Episerver Search & Navigation (formerly Find) is a cloud-based enterprise search solution that delivers enhanced relevance and powerful search functionality to websites. On Monday November 23, 2020 we experienced an event which impacted the functionality of the service in the East US Digital Experience Cloud region. Details of the incident are described below.
Starting at 07:30 UTC on November 23, 2020, the Engineering team received an alert for the Search & Navigation cluster USEA02. Troubleshooting began immediately, and the investigation discovered that the performance of the cluster was impacted due to a sudden increase of bulk requests. Rolling restarts of overloaded data nodes were immediately performed to recover the service.
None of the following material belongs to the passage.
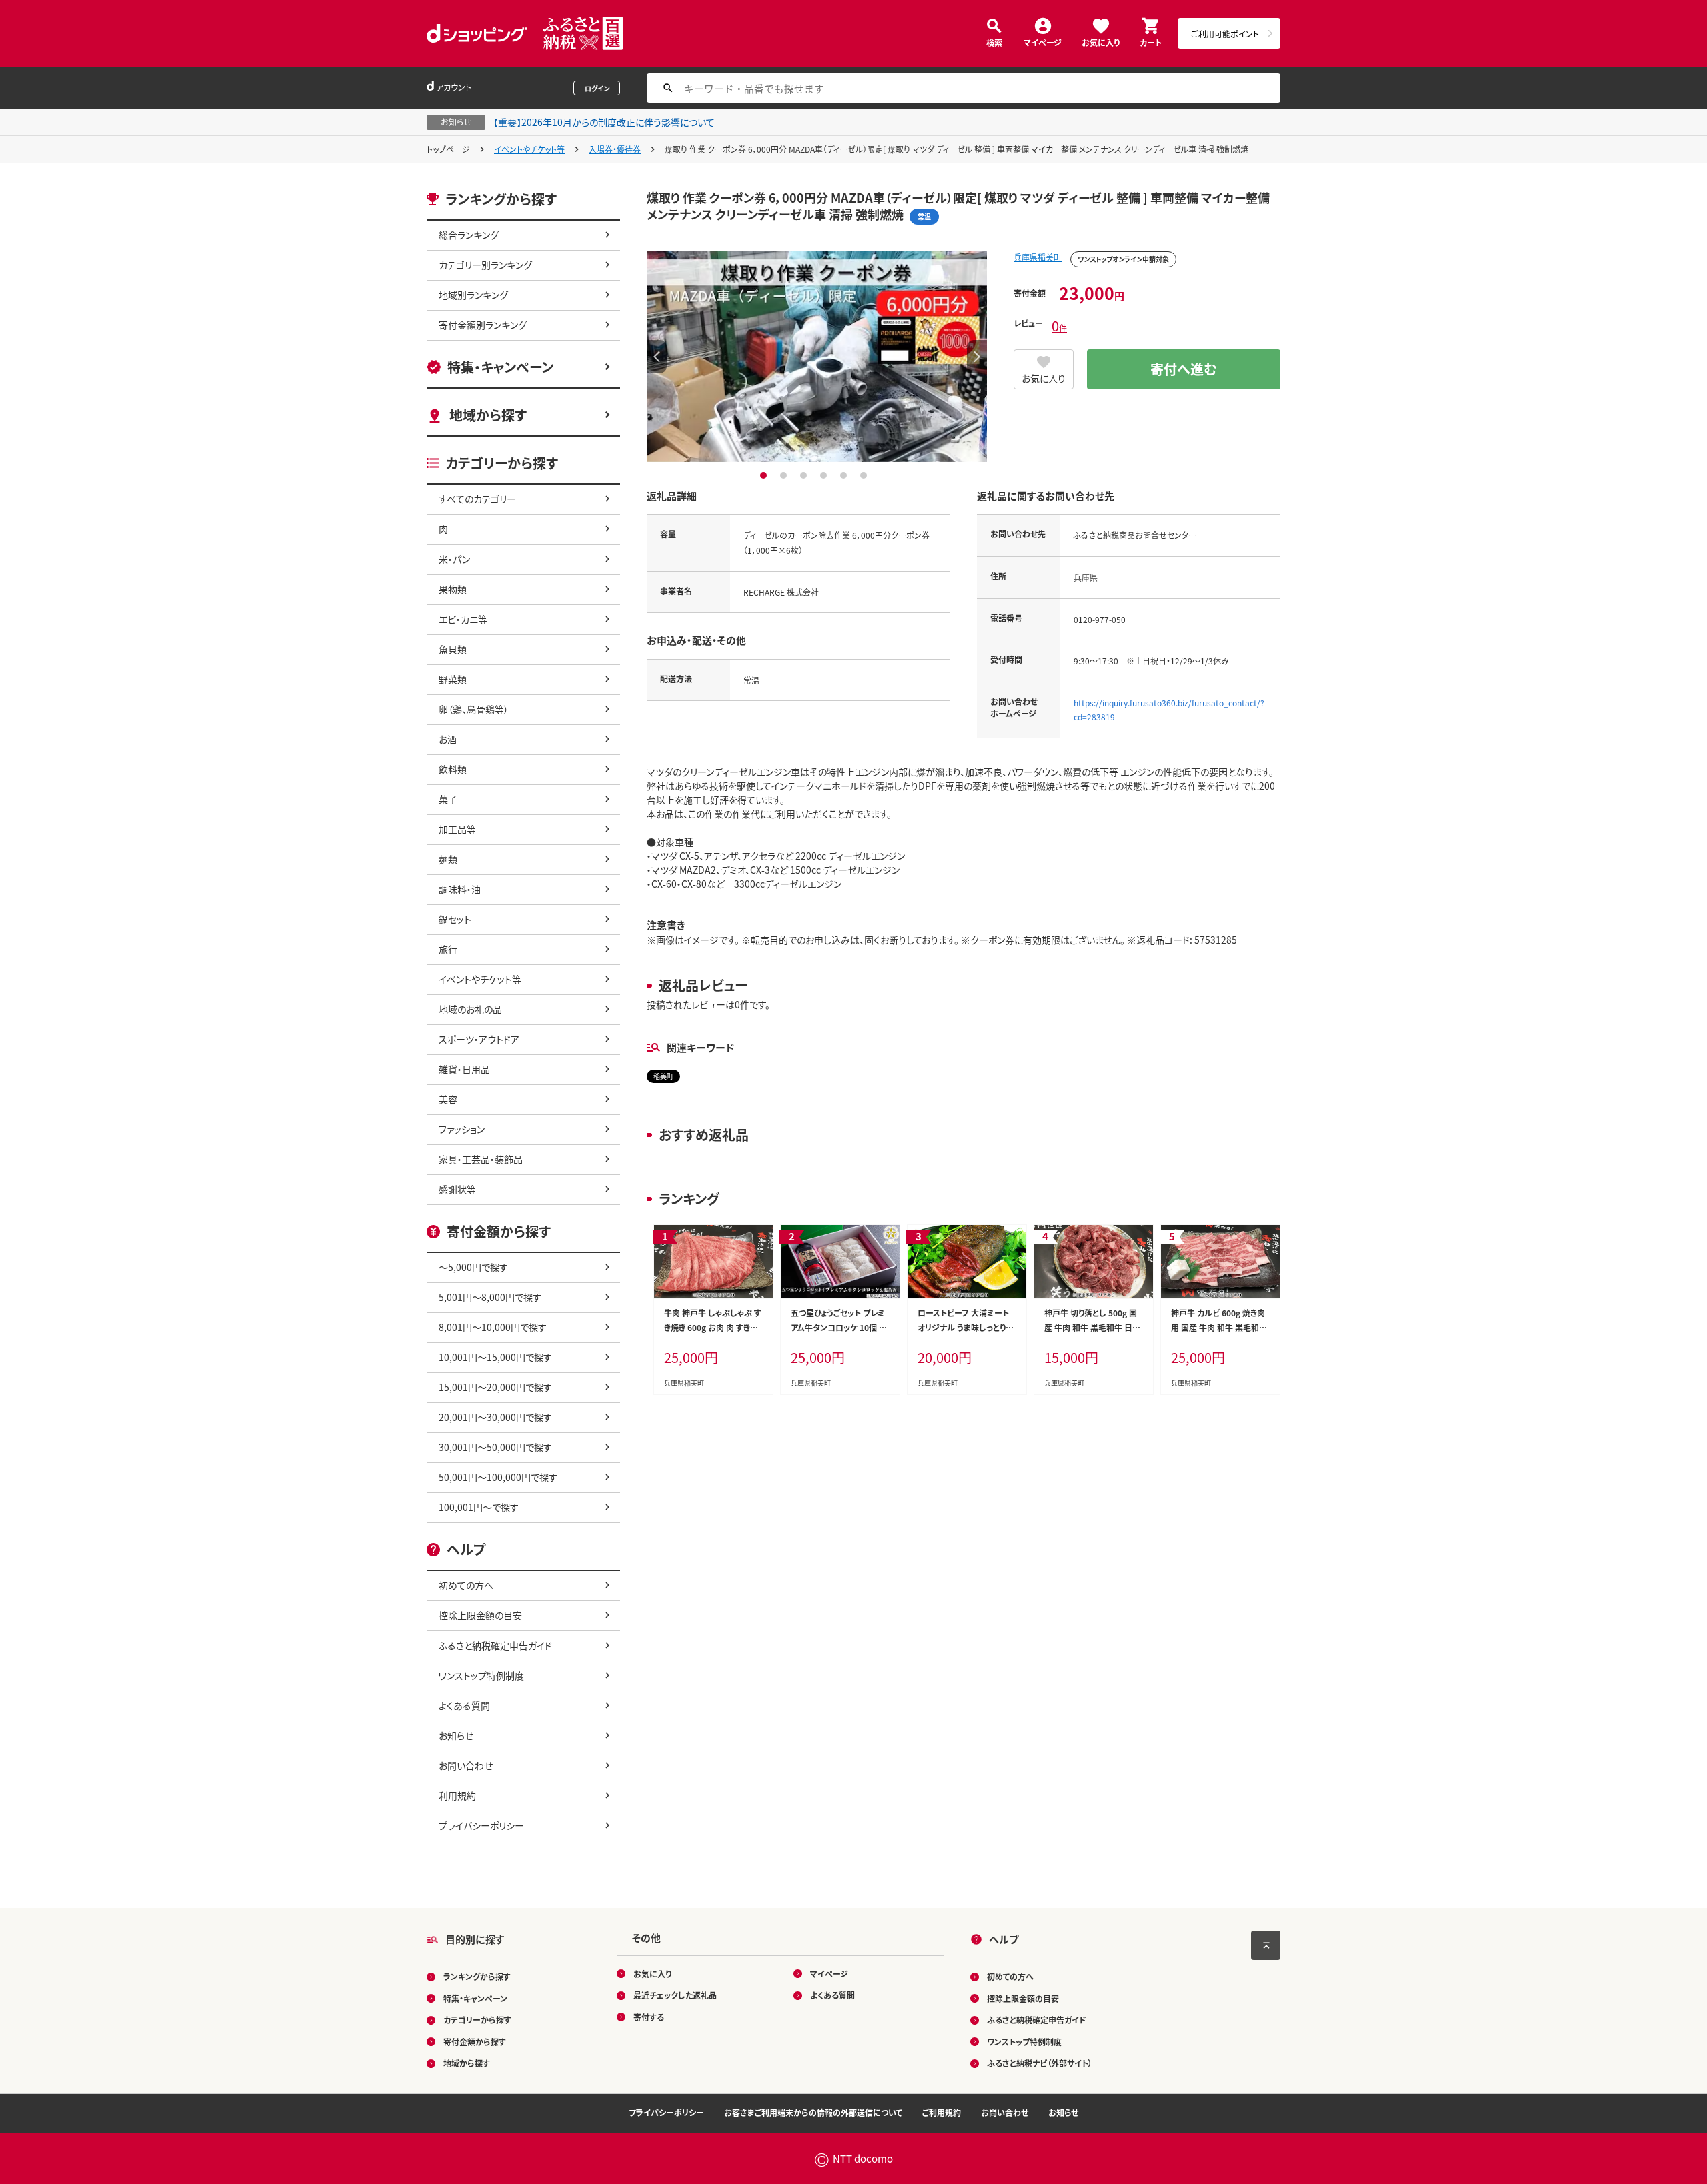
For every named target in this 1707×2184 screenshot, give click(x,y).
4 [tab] (825, 475)
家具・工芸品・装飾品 (481, 1159)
Once the cause had been identified and the bulk operation stopped, the service was fully restored at 08:18 UTC on November 23, 2020.
November 23, 2020
07:30 UTC – First alert is triggered by global monitoring system.
07:31 UTC – Alert acknowledged and troubleshooting started.
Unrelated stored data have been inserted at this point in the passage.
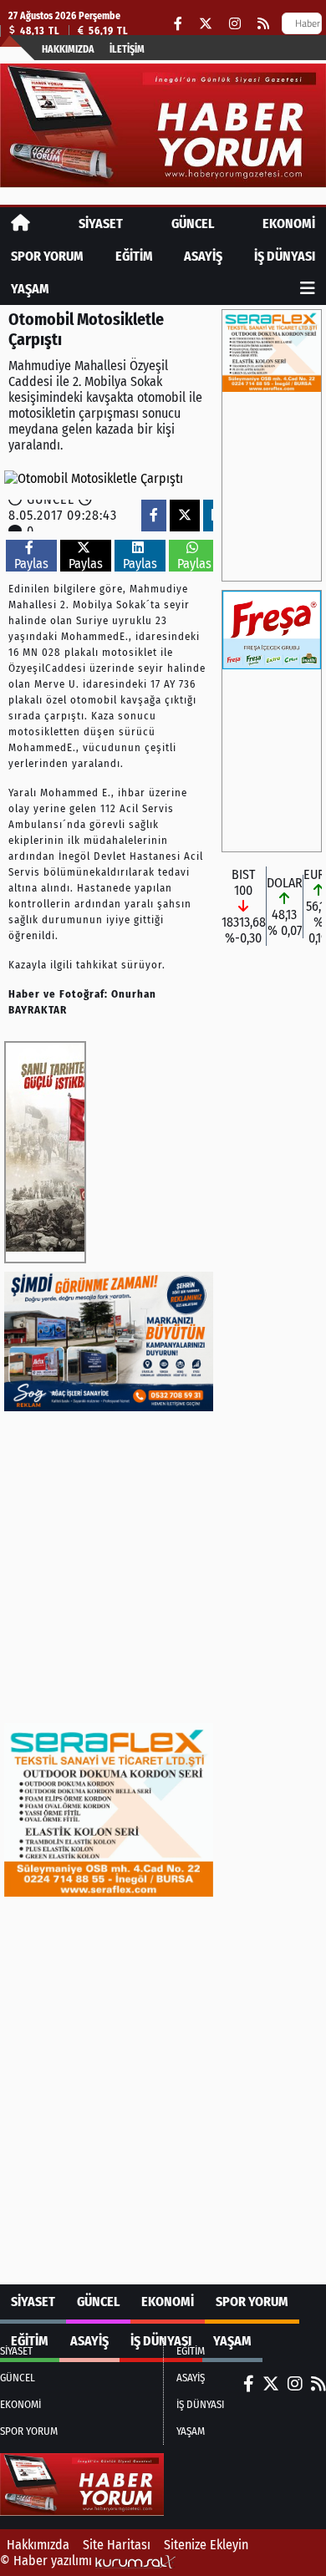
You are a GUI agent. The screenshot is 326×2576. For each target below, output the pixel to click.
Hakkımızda (68, 49)
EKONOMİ (288, 223)
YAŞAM (30, 289)
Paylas (31, 564)
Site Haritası (116, 2545)
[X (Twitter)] (205, 24)
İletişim (127, 49)
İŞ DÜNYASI (284, 256)
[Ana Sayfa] (20, 223)
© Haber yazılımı (47, 2560)
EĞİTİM (134, 256)
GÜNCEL (192, 223)
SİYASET (101, 223)
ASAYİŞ (203, 256)
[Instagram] (235, 24)
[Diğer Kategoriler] (307, 288)
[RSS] (263, 24)
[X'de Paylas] (184, 515)
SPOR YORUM (47, 256)
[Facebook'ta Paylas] (154, 515)
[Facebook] (178, 24)
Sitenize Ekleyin (206, 2545)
07:40 UTC – Restarted data nodes.
07:43 UTC – Status page updated.
08:07 UTC – Full cluster restart was performed and service started recovering.
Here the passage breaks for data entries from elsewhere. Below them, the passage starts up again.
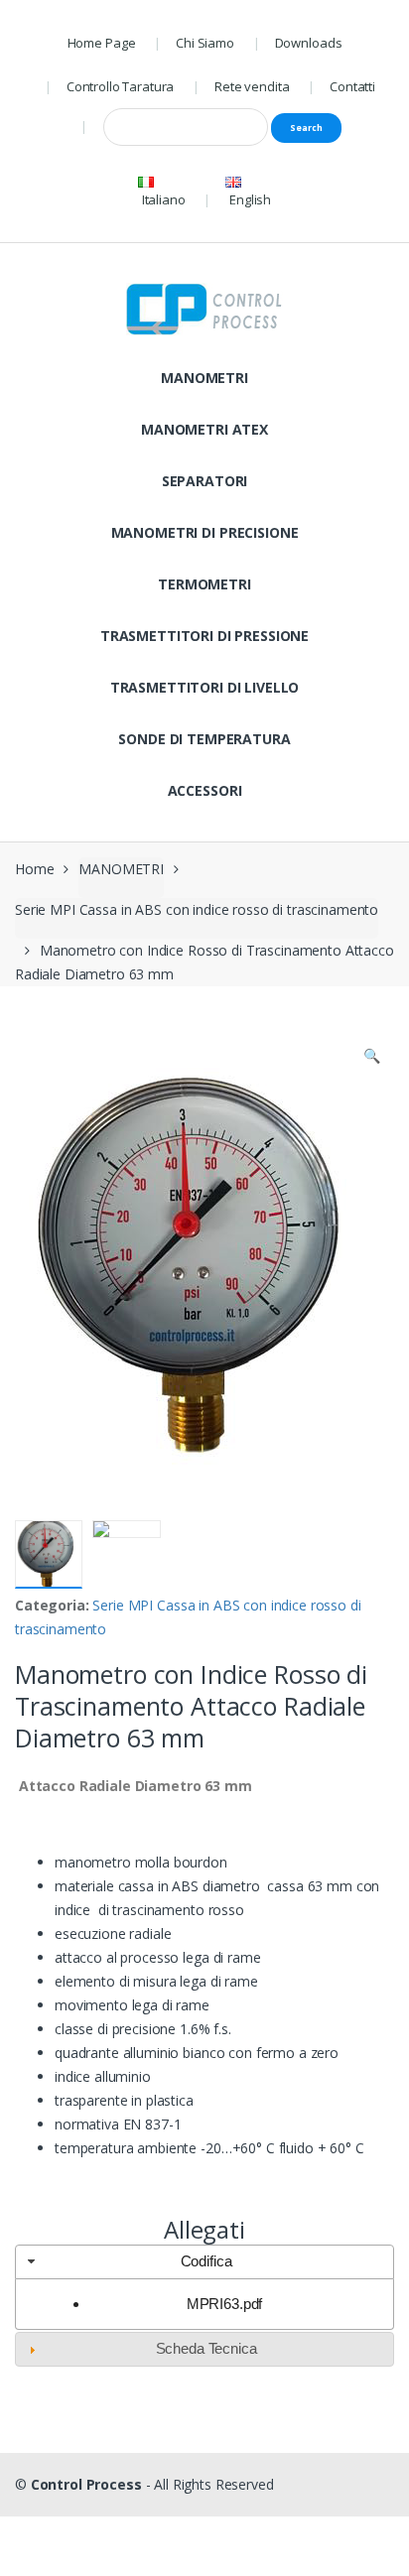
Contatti (352, 86)
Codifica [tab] (206, 2261)
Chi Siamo (205, 43)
08:18 UTC – Critical alert resolved and service fully operational.
The investigation identified that the cluster was overloaded due to a sudden increase of bulk requests in a short period of time. This caused high heap usage on some nodes. When multiple data nodes frequently exceed the heap threshold, the automation process stops for security reasons.
The overloaded data nodes, including the main node, had to be manually restarted, releasing a number of pending tasks stuck in the queue.
During the events, requests to this Search & Navigation cluster may have experienced network timeouts (5xx-errors), or slow response times when trying to connect.
Short-term mitigation
Long-term mitigation
We apologize for the impact to affected customers. We have a strong commitment to deliver high availability for our Search & Navigation service. We will continue to prioritize our efforts in proving to overcome these recent difficulties and will do everything we can to learn from the event to avoid a recurrence in the future.